Spot each line in the records below where the word "checkmark" occurs, then copy it.

### EXERCISE INPUT
⁂

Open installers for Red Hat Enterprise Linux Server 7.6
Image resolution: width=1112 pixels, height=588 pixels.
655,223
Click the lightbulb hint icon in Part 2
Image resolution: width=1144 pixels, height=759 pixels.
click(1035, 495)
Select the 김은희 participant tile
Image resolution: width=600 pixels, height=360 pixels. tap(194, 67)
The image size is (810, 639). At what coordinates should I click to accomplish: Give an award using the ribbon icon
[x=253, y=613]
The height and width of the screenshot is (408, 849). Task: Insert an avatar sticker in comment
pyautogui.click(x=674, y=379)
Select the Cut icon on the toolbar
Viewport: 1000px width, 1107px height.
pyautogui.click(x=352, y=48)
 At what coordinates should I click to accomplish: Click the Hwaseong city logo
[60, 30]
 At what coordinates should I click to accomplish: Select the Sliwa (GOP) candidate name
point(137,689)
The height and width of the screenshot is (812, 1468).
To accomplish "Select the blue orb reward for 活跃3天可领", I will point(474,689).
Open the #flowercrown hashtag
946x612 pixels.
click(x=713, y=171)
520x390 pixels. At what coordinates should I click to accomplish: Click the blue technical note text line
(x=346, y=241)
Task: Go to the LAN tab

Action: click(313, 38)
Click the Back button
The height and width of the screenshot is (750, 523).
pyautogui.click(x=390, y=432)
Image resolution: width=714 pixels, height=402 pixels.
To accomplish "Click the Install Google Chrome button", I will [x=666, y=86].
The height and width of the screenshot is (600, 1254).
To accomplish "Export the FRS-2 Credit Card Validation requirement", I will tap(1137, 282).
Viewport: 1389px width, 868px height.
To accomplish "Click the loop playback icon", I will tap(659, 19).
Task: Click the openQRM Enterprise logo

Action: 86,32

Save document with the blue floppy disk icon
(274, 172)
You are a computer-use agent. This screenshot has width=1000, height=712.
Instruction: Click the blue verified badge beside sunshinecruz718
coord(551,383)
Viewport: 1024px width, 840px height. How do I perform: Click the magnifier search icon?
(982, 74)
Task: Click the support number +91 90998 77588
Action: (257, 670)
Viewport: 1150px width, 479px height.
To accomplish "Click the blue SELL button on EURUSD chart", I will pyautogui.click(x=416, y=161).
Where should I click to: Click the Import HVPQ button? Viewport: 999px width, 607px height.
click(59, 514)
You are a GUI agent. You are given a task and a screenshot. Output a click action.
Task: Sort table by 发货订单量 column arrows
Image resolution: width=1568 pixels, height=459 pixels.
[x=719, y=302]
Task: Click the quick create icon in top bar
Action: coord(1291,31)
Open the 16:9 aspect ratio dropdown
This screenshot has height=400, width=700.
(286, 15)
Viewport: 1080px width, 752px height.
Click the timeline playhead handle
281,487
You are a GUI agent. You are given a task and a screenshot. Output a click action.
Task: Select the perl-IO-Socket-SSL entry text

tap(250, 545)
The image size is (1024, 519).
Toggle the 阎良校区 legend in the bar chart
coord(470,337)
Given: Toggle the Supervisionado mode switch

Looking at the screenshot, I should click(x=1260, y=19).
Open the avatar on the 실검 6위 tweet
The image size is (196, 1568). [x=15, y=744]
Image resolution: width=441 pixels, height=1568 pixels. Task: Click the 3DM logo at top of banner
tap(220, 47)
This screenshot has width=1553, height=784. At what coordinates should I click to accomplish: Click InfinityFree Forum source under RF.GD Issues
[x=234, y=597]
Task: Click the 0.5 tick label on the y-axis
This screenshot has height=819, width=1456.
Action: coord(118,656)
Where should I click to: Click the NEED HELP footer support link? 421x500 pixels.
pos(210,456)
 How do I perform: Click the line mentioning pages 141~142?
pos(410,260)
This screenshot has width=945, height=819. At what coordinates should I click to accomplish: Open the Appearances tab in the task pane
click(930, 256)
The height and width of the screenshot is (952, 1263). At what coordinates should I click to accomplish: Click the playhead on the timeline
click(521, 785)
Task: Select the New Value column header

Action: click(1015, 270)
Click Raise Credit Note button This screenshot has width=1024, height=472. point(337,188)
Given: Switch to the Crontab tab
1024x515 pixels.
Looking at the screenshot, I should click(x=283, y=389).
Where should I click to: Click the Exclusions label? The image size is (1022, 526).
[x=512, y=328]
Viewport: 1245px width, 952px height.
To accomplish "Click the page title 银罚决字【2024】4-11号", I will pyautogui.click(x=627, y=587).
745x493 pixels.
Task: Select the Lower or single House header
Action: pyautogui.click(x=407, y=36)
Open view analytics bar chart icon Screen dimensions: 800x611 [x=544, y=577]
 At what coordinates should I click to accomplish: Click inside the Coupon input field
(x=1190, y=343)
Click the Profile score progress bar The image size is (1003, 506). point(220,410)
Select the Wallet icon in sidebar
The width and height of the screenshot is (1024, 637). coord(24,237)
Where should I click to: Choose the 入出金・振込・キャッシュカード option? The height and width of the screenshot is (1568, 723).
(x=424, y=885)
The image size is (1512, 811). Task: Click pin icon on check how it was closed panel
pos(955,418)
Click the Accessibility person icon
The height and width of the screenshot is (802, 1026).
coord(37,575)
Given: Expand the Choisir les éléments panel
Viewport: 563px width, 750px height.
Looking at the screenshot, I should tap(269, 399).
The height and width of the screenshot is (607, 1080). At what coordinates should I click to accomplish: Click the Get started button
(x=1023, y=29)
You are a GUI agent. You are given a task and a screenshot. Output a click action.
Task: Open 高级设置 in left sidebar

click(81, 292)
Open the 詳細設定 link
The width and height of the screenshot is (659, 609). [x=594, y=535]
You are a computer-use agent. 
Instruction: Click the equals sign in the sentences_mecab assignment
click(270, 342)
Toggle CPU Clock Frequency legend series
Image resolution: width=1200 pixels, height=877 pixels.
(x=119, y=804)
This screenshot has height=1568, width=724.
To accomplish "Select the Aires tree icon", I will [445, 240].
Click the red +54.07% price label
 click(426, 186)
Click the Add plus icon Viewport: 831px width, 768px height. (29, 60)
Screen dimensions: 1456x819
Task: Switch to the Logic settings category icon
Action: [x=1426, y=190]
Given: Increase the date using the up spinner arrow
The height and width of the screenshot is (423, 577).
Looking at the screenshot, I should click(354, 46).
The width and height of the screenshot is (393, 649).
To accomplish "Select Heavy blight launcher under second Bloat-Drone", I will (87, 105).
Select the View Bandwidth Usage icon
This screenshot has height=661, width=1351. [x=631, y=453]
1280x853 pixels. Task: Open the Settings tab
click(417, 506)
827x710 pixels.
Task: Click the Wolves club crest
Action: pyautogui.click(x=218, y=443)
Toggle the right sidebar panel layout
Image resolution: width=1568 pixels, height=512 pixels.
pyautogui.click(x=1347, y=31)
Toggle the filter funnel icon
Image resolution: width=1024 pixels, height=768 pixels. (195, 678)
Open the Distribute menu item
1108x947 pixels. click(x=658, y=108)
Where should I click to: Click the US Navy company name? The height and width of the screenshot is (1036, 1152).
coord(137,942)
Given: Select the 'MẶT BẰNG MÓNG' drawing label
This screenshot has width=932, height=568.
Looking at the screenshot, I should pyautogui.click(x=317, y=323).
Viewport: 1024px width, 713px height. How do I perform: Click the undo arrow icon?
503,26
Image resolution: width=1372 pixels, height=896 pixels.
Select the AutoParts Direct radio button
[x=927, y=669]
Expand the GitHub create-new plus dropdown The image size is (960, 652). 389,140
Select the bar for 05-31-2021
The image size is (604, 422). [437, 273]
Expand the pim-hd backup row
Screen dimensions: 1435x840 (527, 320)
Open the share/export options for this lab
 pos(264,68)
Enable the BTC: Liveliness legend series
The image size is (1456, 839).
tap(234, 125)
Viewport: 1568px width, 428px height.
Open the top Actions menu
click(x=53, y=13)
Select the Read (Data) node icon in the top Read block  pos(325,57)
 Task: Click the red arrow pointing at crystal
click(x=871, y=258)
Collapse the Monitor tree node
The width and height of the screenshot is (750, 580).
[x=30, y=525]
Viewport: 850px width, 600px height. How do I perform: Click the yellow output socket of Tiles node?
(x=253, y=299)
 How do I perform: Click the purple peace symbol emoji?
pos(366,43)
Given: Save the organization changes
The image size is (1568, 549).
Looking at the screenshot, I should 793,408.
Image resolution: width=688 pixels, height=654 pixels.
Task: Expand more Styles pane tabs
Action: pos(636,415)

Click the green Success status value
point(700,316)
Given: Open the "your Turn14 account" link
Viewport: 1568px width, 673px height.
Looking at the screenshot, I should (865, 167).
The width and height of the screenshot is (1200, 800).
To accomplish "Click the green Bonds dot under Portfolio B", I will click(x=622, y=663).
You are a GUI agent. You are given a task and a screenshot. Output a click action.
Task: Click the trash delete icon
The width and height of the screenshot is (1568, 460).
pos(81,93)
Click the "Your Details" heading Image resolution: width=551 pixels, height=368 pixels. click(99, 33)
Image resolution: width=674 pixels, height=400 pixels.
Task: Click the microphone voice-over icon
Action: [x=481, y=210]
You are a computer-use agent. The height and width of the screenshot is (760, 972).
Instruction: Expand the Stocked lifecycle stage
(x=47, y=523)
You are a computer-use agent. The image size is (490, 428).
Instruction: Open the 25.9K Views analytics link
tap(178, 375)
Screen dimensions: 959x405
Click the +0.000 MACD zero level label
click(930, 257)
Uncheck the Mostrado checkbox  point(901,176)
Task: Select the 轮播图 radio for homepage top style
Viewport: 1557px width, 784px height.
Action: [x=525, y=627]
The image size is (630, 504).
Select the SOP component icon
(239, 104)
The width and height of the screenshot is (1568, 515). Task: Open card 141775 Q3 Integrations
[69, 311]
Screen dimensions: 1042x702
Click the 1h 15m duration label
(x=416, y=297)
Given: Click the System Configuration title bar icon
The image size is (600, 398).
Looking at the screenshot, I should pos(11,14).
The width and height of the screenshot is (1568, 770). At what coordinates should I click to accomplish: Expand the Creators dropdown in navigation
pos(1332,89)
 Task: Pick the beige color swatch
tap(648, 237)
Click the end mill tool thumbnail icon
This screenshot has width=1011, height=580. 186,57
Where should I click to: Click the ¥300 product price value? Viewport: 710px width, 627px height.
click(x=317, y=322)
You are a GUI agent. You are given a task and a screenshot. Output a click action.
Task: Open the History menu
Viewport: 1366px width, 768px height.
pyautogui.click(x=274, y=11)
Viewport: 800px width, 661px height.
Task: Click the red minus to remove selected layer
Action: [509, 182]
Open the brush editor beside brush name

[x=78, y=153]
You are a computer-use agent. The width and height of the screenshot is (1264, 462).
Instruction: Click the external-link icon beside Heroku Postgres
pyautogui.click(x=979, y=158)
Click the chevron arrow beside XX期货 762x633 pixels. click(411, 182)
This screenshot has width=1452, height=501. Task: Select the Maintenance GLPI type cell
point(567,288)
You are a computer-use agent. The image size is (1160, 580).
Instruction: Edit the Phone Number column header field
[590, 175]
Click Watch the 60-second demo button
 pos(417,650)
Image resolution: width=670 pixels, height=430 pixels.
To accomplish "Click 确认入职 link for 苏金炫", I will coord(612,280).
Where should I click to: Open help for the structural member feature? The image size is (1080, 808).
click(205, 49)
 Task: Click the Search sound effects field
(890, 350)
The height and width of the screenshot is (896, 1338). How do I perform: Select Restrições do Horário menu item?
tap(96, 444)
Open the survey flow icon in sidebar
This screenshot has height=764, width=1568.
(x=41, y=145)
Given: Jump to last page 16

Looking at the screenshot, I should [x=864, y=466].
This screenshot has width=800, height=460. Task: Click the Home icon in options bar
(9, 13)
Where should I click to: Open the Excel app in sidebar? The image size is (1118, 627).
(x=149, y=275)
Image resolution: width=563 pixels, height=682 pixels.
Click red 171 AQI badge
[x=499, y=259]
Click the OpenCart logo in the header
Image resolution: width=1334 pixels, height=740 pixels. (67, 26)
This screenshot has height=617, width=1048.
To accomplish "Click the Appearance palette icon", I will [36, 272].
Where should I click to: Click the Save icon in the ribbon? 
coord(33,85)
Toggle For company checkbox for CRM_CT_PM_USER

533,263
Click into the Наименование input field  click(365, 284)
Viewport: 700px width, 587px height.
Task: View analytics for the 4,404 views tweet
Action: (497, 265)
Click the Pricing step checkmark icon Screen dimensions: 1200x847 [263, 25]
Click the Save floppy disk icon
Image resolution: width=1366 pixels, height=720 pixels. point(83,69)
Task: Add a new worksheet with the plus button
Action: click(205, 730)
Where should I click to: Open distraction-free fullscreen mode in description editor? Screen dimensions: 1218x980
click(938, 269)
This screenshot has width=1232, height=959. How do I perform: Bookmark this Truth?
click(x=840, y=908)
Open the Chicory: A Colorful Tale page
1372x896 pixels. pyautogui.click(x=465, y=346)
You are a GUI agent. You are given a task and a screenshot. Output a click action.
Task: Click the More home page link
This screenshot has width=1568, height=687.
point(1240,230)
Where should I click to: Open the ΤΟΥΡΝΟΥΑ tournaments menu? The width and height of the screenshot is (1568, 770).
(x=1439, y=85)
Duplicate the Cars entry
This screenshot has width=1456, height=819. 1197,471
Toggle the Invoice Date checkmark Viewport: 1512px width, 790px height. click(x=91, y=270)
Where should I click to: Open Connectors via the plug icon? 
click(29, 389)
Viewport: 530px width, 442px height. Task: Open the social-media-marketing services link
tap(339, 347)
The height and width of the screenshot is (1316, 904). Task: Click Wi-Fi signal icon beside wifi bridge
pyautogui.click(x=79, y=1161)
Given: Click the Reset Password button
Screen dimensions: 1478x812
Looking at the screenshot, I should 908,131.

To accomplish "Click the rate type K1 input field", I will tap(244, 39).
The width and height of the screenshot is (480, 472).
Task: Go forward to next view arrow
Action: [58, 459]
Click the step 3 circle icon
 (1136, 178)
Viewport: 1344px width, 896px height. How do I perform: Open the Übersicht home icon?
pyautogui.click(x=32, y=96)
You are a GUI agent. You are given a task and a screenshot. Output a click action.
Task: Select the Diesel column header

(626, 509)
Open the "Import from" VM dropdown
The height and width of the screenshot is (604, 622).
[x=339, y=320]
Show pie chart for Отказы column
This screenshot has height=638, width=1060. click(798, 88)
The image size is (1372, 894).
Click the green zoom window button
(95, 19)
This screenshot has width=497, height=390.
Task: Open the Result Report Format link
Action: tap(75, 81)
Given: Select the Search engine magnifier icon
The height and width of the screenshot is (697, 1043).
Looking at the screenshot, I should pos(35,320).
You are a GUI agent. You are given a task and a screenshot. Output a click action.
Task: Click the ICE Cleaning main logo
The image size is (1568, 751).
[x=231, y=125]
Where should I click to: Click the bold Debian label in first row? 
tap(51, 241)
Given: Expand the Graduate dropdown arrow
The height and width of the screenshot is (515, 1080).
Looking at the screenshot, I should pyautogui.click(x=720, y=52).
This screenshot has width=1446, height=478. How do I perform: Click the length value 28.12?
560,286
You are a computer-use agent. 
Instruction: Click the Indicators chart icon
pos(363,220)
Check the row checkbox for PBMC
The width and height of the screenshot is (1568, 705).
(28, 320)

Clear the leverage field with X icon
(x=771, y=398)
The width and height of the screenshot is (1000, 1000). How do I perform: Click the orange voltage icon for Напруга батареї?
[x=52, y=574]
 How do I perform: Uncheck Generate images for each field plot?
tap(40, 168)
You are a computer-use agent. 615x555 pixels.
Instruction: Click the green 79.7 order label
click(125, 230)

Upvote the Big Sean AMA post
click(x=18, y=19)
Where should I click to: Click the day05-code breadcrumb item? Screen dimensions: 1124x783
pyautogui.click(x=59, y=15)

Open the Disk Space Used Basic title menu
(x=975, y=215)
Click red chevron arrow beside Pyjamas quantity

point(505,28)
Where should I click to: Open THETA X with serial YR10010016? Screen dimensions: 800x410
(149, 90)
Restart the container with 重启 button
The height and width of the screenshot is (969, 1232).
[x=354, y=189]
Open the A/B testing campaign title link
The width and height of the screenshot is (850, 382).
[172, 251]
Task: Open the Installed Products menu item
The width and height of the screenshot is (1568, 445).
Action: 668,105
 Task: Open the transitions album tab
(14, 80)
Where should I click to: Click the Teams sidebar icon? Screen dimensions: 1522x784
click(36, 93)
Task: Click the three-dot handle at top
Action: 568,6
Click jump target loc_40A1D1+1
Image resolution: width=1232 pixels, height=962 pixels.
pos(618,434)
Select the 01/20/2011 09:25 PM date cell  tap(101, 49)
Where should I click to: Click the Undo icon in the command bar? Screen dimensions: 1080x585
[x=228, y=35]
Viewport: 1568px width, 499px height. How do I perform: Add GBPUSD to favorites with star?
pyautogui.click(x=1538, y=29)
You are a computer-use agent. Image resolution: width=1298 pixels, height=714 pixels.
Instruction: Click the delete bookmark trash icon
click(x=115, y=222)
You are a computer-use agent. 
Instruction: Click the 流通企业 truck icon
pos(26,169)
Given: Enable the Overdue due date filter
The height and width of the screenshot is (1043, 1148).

⁂

### YOUR RESPONSE
Click the Pricing step checkmark icon Screen dimensions: 1200x847 [263, 25]
Toggle the Invoice Date checkmark Viewport: 1512px width, 790px height. click(x=91, y=270)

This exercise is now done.